Leveraging the vast genetic diversity within microbiomes offers unparalleled insights into complex phenotypes, yet the task of accurately predicting and understanding such traits from genomic data remains challenging. We propose a framework taking advantage of existing large models for gene vectorization to predict habitat specificity from entire microbial genome sequences. Based on our model, we develop attribution techniques to elucidate gene interaction effects that drive microbial adaptation to diverse environments. We train and validate our approach on a large dataset of high quality microbiome genomes from different habitats.

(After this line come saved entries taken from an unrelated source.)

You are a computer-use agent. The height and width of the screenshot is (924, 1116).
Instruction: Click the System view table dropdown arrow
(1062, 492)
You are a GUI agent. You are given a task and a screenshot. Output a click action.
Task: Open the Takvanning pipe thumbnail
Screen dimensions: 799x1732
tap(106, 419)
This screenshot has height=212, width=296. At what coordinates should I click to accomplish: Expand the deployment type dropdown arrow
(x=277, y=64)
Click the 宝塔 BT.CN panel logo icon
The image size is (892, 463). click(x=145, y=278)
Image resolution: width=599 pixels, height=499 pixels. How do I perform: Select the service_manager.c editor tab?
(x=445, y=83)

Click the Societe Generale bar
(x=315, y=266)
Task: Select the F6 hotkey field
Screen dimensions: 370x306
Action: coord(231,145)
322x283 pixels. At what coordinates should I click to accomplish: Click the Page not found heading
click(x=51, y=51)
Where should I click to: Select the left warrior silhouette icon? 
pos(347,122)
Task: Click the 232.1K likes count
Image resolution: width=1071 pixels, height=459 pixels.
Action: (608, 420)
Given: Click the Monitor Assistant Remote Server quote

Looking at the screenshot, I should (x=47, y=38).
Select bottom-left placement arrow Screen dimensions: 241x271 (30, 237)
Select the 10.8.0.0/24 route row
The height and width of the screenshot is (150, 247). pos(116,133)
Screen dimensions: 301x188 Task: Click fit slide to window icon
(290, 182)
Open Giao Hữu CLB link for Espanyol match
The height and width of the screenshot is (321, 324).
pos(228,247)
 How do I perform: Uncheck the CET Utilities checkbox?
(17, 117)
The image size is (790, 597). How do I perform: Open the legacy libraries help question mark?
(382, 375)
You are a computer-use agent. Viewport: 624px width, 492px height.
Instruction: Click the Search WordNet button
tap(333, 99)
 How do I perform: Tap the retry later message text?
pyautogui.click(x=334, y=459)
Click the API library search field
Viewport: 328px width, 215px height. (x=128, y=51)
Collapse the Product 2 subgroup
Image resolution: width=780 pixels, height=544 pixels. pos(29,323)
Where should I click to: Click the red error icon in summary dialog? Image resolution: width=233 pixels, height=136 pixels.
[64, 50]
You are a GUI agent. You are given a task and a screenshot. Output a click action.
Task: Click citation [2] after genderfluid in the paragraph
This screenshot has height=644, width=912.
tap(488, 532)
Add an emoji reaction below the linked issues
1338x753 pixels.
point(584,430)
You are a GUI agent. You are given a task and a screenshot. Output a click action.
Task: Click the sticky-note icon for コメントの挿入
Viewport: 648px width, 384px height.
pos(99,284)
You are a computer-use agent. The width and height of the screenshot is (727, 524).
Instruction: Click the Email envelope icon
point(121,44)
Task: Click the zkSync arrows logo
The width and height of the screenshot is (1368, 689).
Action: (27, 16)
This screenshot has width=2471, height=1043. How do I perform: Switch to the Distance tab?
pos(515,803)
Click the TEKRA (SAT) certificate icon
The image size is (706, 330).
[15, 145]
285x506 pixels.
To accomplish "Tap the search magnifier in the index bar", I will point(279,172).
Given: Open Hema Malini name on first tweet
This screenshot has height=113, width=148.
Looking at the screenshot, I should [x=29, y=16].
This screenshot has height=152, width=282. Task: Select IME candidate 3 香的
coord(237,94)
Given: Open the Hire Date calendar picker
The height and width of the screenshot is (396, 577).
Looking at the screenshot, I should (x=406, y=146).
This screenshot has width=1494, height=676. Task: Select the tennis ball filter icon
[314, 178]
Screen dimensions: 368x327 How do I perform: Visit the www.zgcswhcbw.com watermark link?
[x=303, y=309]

We not only demonstrate solid predictive performance, but also how sequence-level information of entire genomes allows us to identify gene associations underlying complex phenotypes. Our attribution recovers known important interaction networks and proposes new candidates for experimental follow up.
Paper Structure (29 sections, 9 figures, 8 tables)

This paper contains 29 sections, 9 figures, 8 tables.

Figures (9)

  • Figure 1: A conceptual overview of our data preprocessing pipeline. Each sample stands for an entire genome, reconstructed from shotgun sequencing in terms of contiguous consensus regions (contigs). We identify all genes within each contig (using Prodigal) and embed the corresponding protein sequences using an existing protein large language model (ESM-2) into a $d_{\mathrm{emb}}$-dimensional vector space. A single 'input example', corresponding to an entire genome, is ultimately represented by a $(n_j \times d_{\mathrm{emb}})$-dimensional tensor.
  • Figure 2: Left: Histogram of the number of contigs per sample (genome). Center: Histogram of the number of genes per sample (genome). Right: Histogram of the number of genes per contig.
  • Figure 3: A conceptual overview of our training and attribution pipelines. Training: We feed the $(n_j \times d_{\mathrm{emb}})$-dimensional inputs to our transformer, interpreted as a sequence of $n_j$ 'tokens', each already represented by a fixed $d_{\mathrm{emb}}$-dimensional embedding. We randomly shuffle the contigs within each sample, since the 'correct' order is unknown. Our model is then trained with the cross-entropy loss for classification. Attribution: After training, we extract the last-layer attention maps for all validation samples. We find the indices of the top-$k$ attention scores in each map, i.e., which gene embedding attends strongly to which other gene embedding. We cluster these pairs and visualize the clustering via non-linear dimensionality reduction. Within each cluster, we then re-identify the nucleotide sequences of all genes within all pairs and match them against gene annotation databases.
  • Figure 4: Two-dimensional visualization of the clusters for aquatic (left), host (middle), and soil (right) samples via UMAP mcinnes2018umap, omitting points not belonging to any cluster.
  • Figure 5: Gene interaction network for the sample 1311.SAMN14644158; coral/violet: genes with more than one neighbor (hubs); blue: genes with one neighbor (peripheral); Purple hubs are described in the text. Numbers are in order of appearance on the genome.